Studio Gang, alongside SCAPE and Atelier Ten, have been selected to design the new Stanford Sustainability Commons. The Sustainability Commons, located on the west side of the University’s Palo Alto campus, will serve as the new home for the Stanford Doerr School of Sustainability – Stanford’s first new school in 70 years.
The Doerr School of Sustainability launched in September 2022 to tackle urgent climate and sustainability challenges facing people and ecosystems worldwide. The Sustainability Commons will unite Stanford faculty and students from across a wide range of academic disciplines and will serve as a hub for a local and global network academic, business, technology, and policy partners working to drive solutions that advance the long-term prosperity of the planet. It will also seek to welcome those most affected by climate change–from its neighbors in Silicon Valley to Indigenous communities from around the world and to transform its site into a thriving habitat supporting the region’s larger network of living things.
“The climate crisis is the most urgent challenge facing our world today,” said Jeanne Gang. “We are going to be working with Stanford to design a home for the Doerr School of Sustainability that can support the cross-disciplinary collaboration needed for generating climate solutions in all industries. At the same time, we are excited to model ways for the built environment to address this challenge head on.”

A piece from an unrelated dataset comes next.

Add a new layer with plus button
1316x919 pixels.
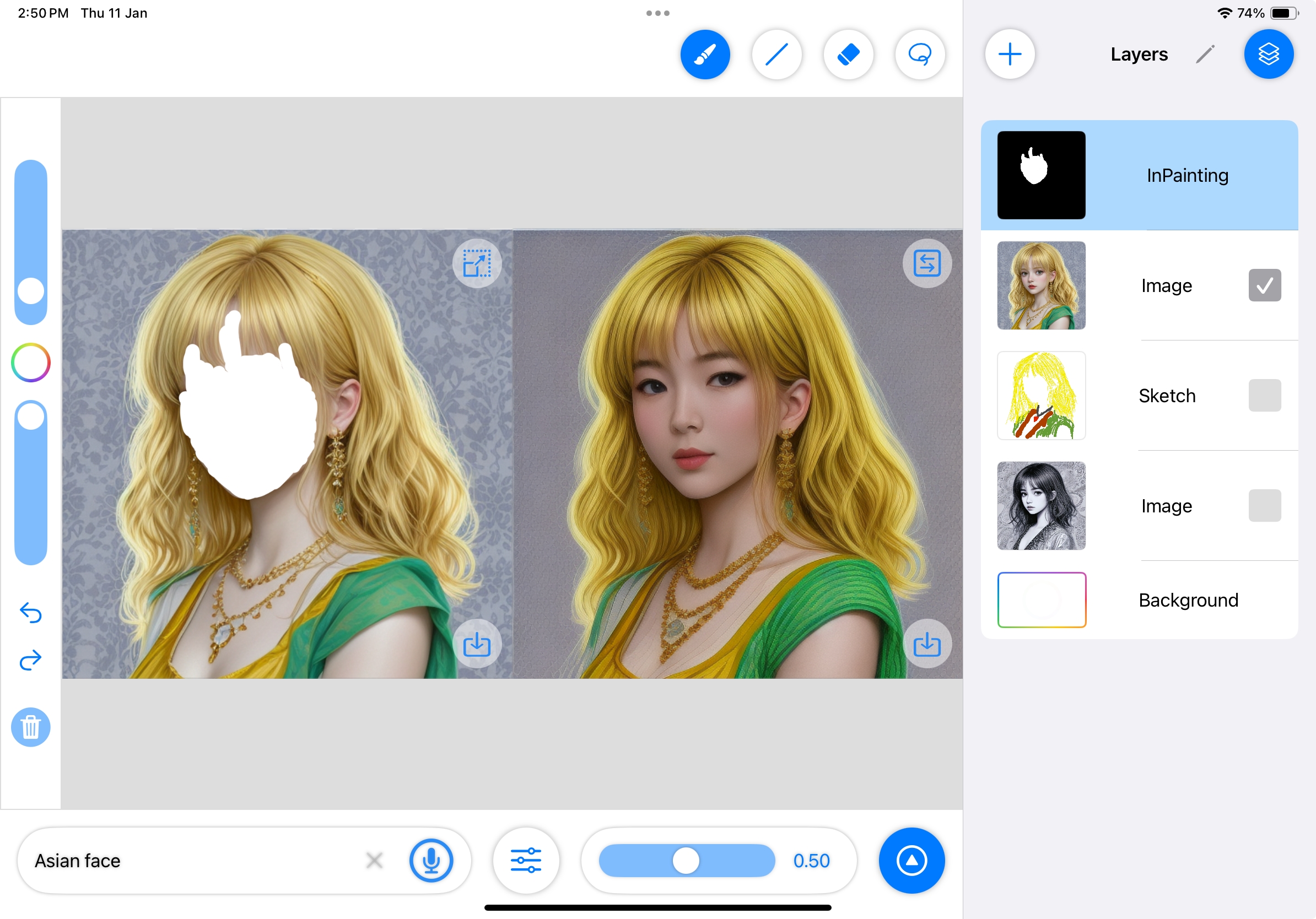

The Sustainability Commons will comprise new anchor buildings and a series of outdoor spaces on the west side of Stanford’s campus that will support both new programs for the school and existing programs that are currently housed in other locations. The project will also create new connections with the school’s other spaces, including the Green Earth Sciences Building, the Yang and Yamazaki Environment and Energy Building, the Braun Building, and the O’Donohue Family Stanford Educational Farm.
The new buildings will be designed to align with Stanford’s ambitious university-wide goals, which include achieving zero waste by 2030 and achieving net-zero Scope 1, 2, and 3 greenhouse gases by 2050. Construction of the Sustainability Commons is expected to begin by late 2026.